- BRIEF -
Return, from the material below, each line in which "computer" occurs.

- GIVEN ENTRIES -
■ ■ ■ ■
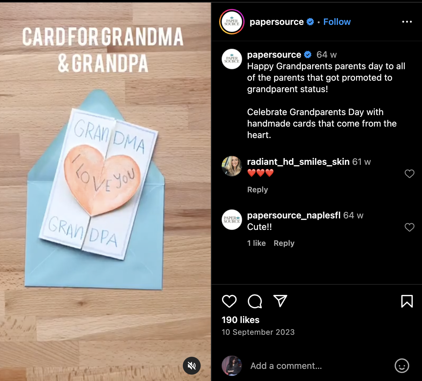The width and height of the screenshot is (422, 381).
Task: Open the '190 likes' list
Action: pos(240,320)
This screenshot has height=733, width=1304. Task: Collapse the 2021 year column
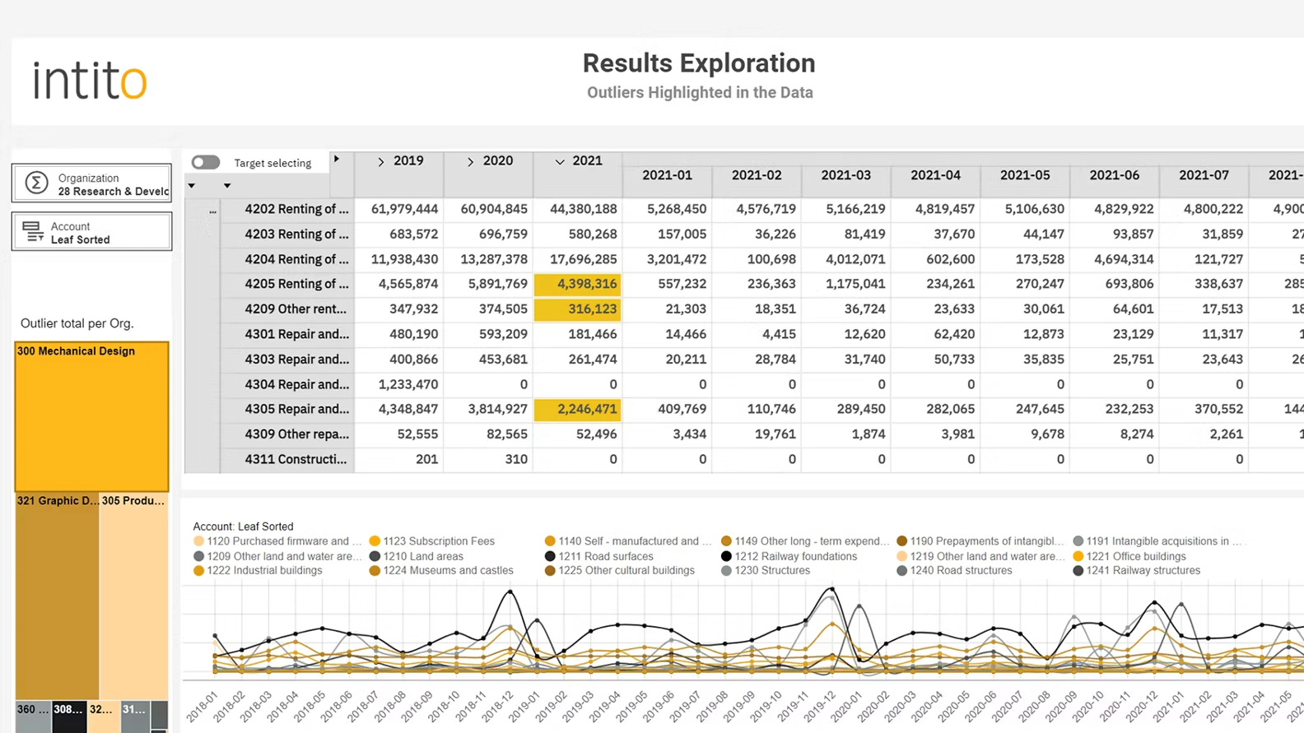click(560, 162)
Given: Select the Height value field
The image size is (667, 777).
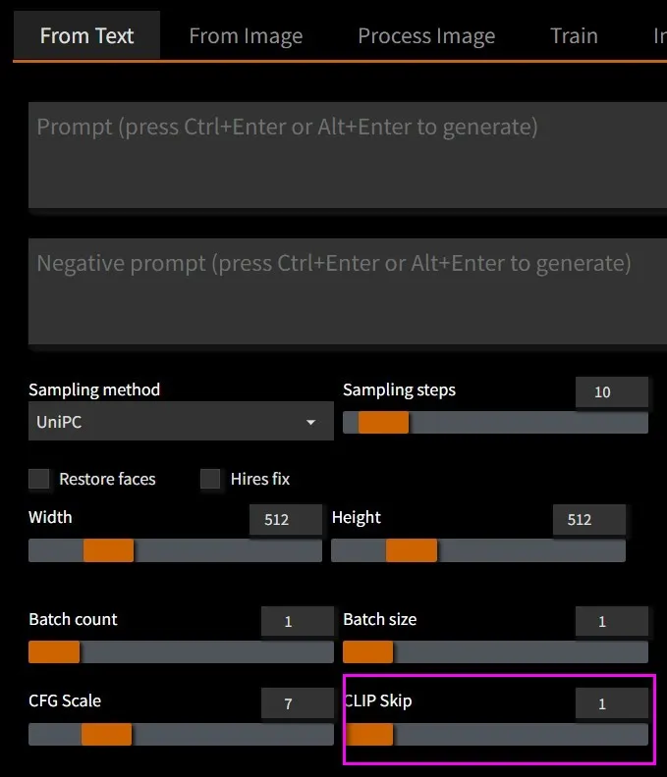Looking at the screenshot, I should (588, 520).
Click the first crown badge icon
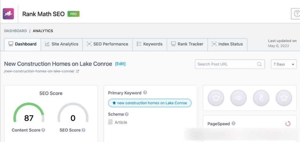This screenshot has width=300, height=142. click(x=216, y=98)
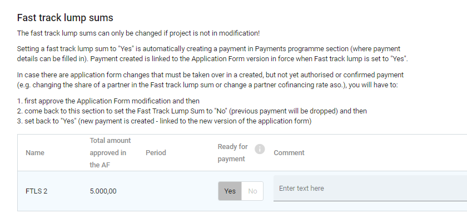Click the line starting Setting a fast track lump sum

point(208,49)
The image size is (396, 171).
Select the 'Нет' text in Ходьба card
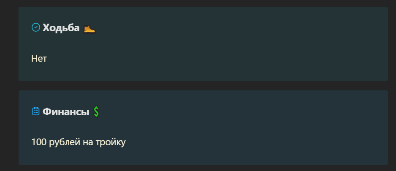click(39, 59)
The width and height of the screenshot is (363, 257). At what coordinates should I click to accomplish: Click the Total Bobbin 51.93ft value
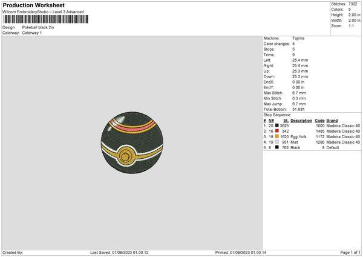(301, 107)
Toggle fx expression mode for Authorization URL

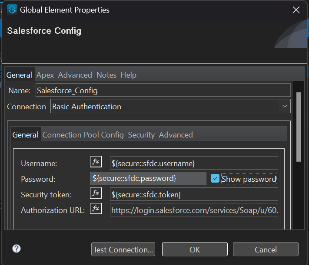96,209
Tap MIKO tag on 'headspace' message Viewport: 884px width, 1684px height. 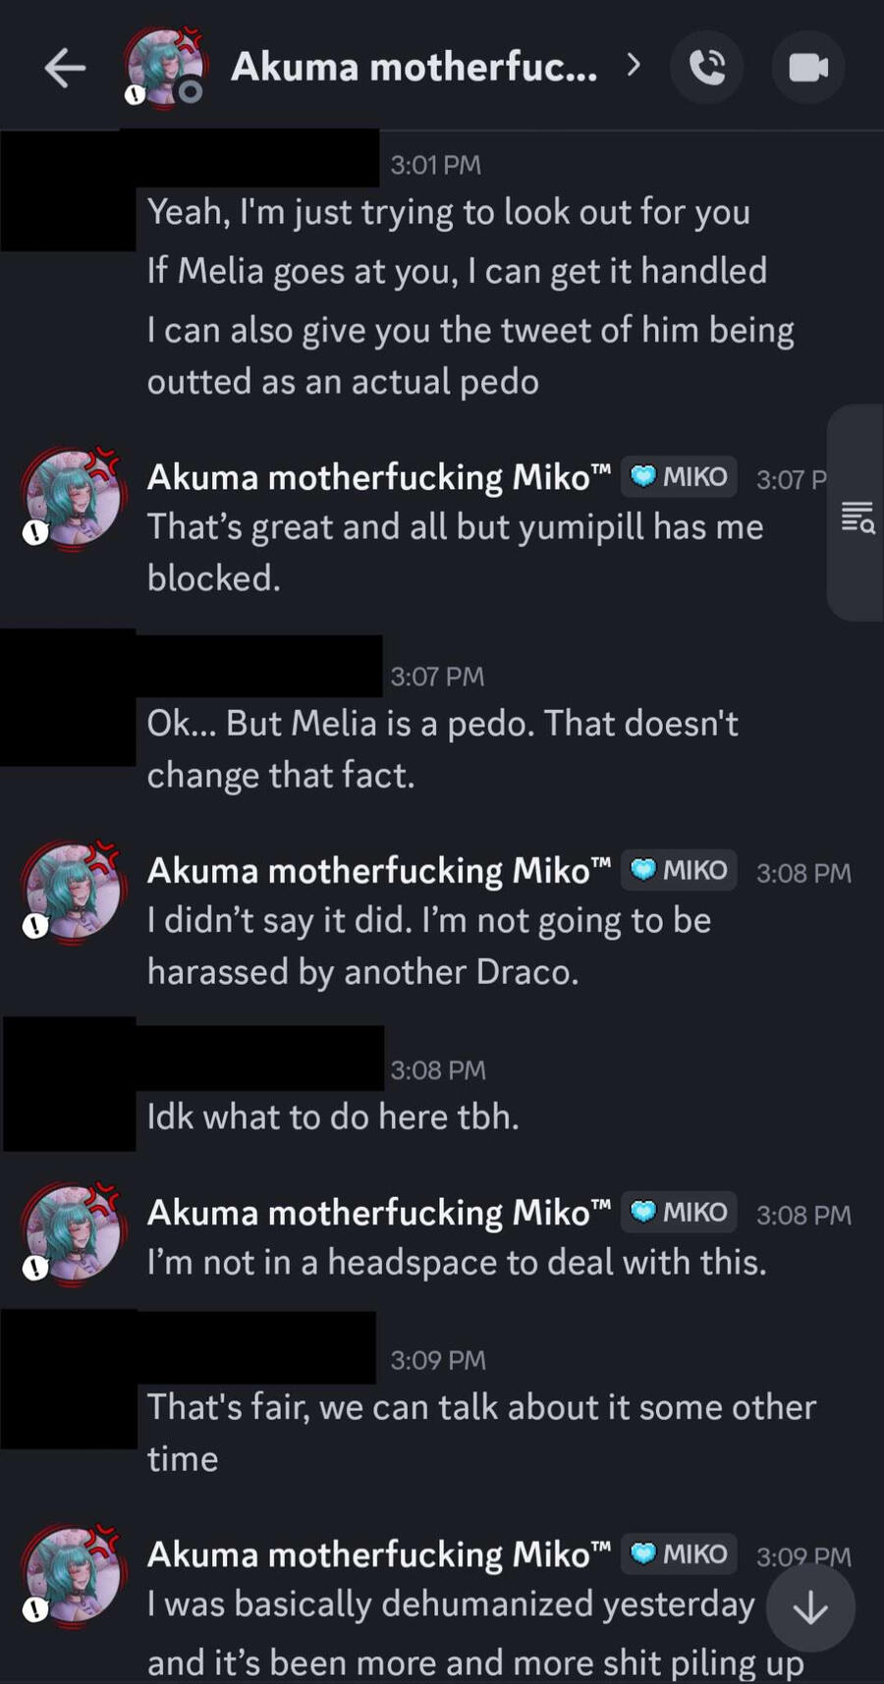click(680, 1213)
■ ■ ■ ■
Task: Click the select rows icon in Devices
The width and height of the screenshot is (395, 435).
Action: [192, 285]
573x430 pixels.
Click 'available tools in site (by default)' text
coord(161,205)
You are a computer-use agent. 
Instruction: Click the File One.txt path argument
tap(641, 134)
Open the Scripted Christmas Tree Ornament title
■ ■ ■ ■
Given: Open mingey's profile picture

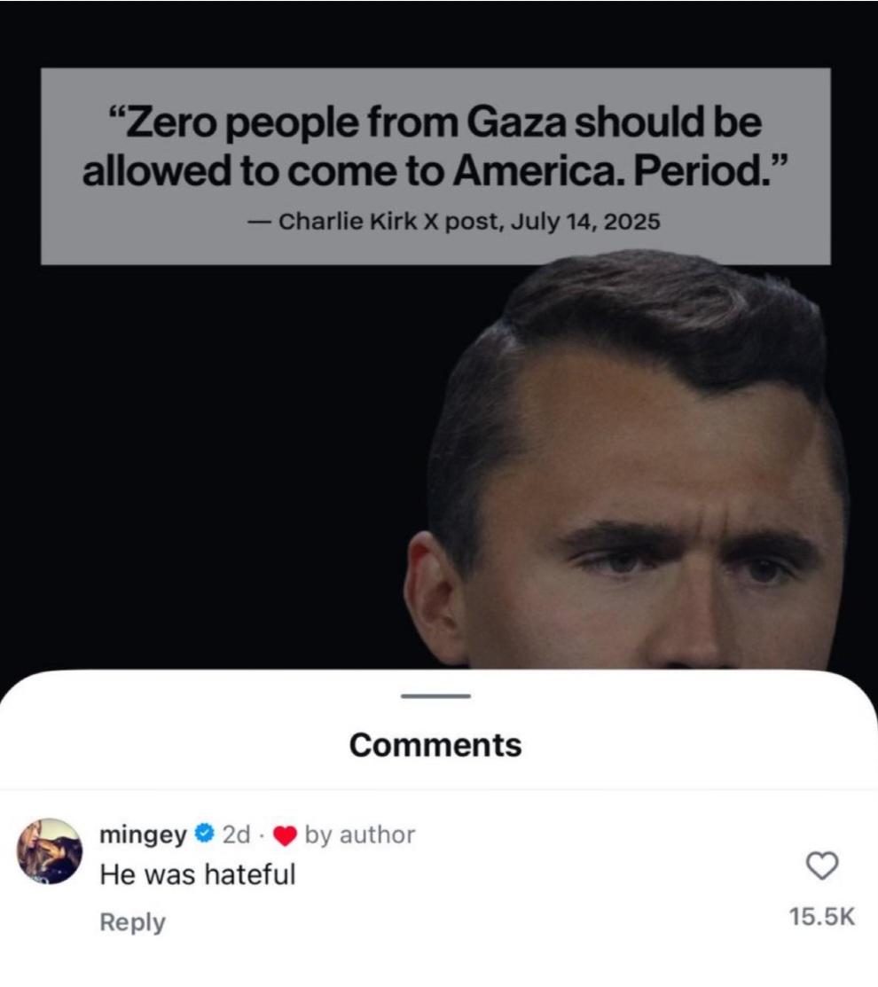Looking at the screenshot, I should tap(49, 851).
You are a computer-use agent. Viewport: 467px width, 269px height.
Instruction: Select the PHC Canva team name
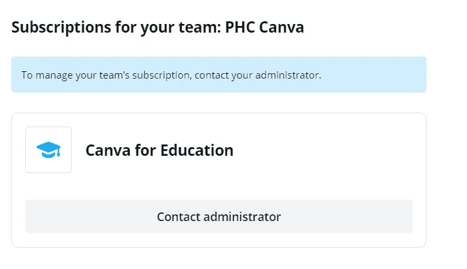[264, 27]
■ ■ ■ ■
- RESULT OF THIS EXERCISE -
You are a computer-use agent. 
You are a computer-use agent. Viewport: 467px width, 269px height.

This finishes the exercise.